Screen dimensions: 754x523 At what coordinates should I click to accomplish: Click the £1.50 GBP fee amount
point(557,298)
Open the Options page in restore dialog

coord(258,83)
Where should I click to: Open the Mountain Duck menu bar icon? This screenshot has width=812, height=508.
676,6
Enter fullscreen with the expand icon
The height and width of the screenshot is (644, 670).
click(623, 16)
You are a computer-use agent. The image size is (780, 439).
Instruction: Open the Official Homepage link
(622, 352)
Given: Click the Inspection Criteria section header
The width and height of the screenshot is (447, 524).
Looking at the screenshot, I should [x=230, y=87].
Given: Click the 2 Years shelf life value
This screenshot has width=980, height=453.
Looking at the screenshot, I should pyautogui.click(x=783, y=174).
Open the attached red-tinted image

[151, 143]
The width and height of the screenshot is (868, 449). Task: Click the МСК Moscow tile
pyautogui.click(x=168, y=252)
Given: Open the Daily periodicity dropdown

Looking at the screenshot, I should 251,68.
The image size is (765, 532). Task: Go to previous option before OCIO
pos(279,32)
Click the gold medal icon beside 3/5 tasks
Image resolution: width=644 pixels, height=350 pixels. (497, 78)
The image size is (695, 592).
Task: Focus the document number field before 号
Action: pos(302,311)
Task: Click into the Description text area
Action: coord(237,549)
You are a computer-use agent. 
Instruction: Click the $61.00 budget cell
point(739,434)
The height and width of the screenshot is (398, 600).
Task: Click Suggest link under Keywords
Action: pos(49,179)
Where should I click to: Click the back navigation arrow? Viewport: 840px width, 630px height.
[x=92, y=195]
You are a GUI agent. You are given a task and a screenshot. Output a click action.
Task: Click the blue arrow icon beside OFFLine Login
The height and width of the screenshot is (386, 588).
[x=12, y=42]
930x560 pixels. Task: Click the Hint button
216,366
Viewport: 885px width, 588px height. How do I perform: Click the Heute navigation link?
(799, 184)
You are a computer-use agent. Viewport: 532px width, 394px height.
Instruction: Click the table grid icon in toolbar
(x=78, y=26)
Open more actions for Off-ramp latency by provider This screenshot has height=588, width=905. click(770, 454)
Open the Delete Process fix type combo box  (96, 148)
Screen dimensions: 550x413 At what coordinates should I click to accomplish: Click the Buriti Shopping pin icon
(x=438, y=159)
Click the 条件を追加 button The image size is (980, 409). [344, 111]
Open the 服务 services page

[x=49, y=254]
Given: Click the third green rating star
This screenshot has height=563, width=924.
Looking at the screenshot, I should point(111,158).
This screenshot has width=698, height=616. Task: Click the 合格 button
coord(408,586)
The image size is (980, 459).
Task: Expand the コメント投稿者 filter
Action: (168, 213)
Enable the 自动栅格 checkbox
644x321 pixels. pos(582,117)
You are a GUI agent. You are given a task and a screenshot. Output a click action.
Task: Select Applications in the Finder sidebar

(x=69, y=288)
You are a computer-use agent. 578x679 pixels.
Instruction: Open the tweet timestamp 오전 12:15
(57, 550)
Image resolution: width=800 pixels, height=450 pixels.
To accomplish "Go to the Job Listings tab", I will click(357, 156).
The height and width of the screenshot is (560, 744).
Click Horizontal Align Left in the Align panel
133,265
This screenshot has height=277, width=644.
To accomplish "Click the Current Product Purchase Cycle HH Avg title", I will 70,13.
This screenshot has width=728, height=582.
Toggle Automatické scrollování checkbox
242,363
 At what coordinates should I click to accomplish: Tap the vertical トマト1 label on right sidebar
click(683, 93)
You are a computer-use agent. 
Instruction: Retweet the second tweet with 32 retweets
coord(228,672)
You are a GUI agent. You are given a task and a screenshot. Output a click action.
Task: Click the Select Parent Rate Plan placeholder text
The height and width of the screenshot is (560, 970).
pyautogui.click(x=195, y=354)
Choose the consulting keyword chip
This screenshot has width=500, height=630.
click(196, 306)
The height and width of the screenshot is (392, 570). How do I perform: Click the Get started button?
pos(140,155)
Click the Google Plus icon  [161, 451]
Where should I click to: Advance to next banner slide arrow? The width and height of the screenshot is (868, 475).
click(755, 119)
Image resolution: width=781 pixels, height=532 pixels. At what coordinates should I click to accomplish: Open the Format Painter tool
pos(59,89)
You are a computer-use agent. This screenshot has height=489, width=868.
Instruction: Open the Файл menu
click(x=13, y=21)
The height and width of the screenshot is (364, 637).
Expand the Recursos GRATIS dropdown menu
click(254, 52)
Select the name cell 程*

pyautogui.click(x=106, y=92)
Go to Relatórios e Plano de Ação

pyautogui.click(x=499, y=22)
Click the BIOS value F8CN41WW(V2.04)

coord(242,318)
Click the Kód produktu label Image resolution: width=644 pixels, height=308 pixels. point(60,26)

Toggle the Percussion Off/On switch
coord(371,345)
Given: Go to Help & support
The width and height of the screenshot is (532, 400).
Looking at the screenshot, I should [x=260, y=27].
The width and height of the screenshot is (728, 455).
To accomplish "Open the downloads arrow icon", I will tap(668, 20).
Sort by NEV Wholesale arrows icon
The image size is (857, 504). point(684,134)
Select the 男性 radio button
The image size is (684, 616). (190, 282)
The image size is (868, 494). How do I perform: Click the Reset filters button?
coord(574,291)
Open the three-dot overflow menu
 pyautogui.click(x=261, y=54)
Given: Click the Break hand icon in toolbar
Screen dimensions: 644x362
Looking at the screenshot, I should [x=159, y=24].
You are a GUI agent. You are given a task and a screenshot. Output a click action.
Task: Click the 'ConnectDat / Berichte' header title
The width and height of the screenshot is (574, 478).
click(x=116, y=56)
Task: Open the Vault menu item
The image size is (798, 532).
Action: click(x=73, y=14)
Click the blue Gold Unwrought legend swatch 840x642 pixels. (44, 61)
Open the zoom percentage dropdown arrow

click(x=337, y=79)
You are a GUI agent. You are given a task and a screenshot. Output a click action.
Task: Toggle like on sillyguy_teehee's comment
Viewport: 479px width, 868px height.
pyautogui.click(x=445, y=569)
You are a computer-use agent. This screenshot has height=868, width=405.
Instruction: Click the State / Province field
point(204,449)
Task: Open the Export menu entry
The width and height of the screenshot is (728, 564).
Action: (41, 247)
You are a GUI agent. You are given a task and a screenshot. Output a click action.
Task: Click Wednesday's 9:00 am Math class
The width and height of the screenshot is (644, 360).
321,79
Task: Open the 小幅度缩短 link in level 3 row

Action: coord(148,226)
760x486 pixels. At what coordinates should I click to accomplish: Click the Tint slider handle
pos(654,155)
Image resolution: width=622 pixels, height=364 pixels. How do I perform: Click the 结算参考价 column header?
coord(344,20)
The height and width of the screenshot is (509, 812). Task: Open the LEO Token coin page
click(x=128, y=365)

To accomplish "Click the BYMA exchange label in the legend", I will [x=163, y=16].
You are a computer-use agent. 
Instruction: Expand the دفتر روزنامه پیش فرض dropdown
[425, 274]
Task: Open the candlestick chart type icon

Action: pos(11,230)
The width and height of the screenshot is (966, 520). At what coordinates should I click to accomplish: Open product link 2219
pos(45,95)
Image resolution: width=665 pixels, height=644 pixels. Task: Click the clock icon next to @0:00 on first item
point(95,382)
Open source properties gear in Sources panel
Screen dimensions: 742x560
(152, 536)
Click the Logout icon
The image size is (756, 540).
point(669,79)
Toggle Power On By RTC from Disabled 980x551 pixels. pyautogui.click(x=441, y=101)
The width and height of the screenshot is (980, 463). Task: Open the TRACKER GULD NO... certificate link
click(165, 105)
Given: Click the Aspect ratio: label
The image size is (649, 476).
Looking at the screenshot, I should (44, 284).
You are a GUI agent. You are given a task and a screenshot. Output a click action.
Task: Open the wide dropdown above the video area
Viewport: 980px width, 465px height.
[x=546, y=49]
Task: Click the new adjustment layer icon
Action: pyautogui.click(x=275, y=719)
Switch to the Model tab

Work order: Please copy out each line of the listing above that contains the string "title".

Output for this exercise:
To accomplish "Click the Current Product Purchase Cycle HH Avg title", I will 70,13.
Task: Click the 'ConnectDat / Berichte' header title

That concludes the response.